Il documentario, della durata di un’ora circa, narra trentacinque anni di storia vailatese evidenziandone tradizioni, usi e costumi legati a momenti di festa, ricorrenze, occasioni speciali. Al centro del racconto, le persone.
“Frequentavo un corso Its –spiega Matteo- durante il quale mi sono avvicinato al format del documentario che comunque già quando ero al liceo artistico avevo sperimentato intervistando mia nonna e sua sorella. Nel novembre 2024 mia nonna è venuta a mancare e anche in suo ricordo ho pensato di creare un progetto che mi permettesse di parlare di lei. Nel documentario Vailate.
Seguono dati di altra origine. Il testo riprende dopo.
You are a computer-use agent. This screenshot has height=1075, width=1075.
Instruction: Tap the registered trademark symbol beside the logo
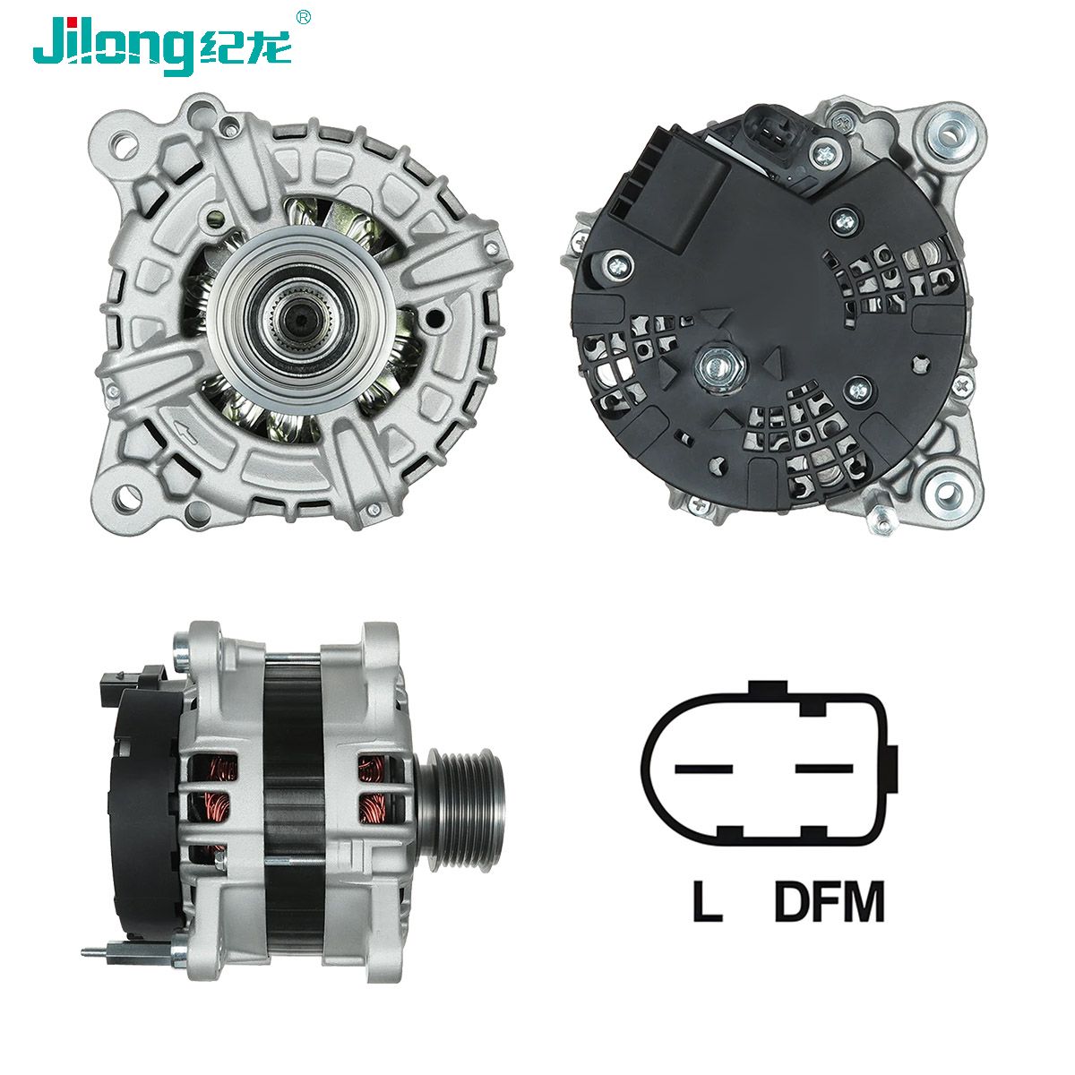pyautogui.click(x=303, y=17)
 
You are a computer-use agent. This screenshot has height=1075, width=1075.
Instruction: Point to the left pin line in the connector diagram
pyautogui.click(x=703, y=769)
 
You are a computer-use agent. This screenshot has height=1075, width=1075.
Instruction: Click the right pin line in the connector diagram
pyautogui.click(x=824, y=769)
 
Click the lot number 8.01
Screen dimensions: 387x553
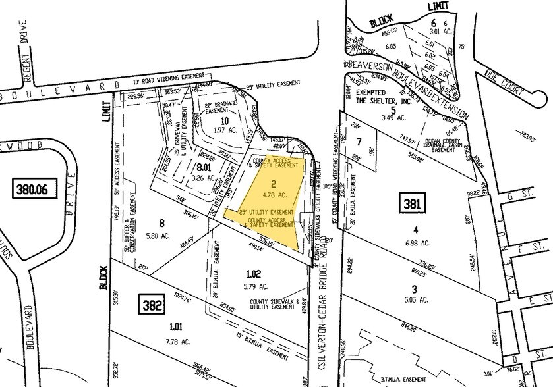(x=204, y=167)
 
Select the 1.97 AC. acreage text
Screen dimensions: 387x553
(x=224, y=131)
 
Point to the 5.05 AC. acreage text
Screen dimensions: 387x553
(x=415, y=299)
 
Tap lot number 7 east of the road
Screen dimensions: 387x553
(x=359, y=142)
Dove vivono i ricordi rivedo molto della storia della mia famiglia e chi lo guarderà potrà fare lo stesso, rivedendo luoghi e persone che in qualche modo hanno lasciato un segno nelle loro vite”.
Il lavoro di Matteo è destinato a varcare i confini vailatesi perché l’idea dell’autore è di presentarlo prossimamente anche nei locali della Fondazione Ospedale Caimi Onlus e nei mesi successivi portarlo a dei contest. “Quando poi -precisa Piccolo- sarà pronta la sottotitolazione, a cura di Emma Donida Maglio, di Spino d’Adda, lo iscriverò anche a dei contest internazionali”.
Una trentina i vailatesi (qui si considera tale anche don Edoardo Nisoli, l’ex vicario oggi collaboratore parrocchiale) che hanno partecipato al documentario. Un’occasione per la gente del paese di riconoscersi sul grande schermo e, per chi viene da fuori, di scoprire la bellezza custodita nelle piccole grandi storie della provincia italiana.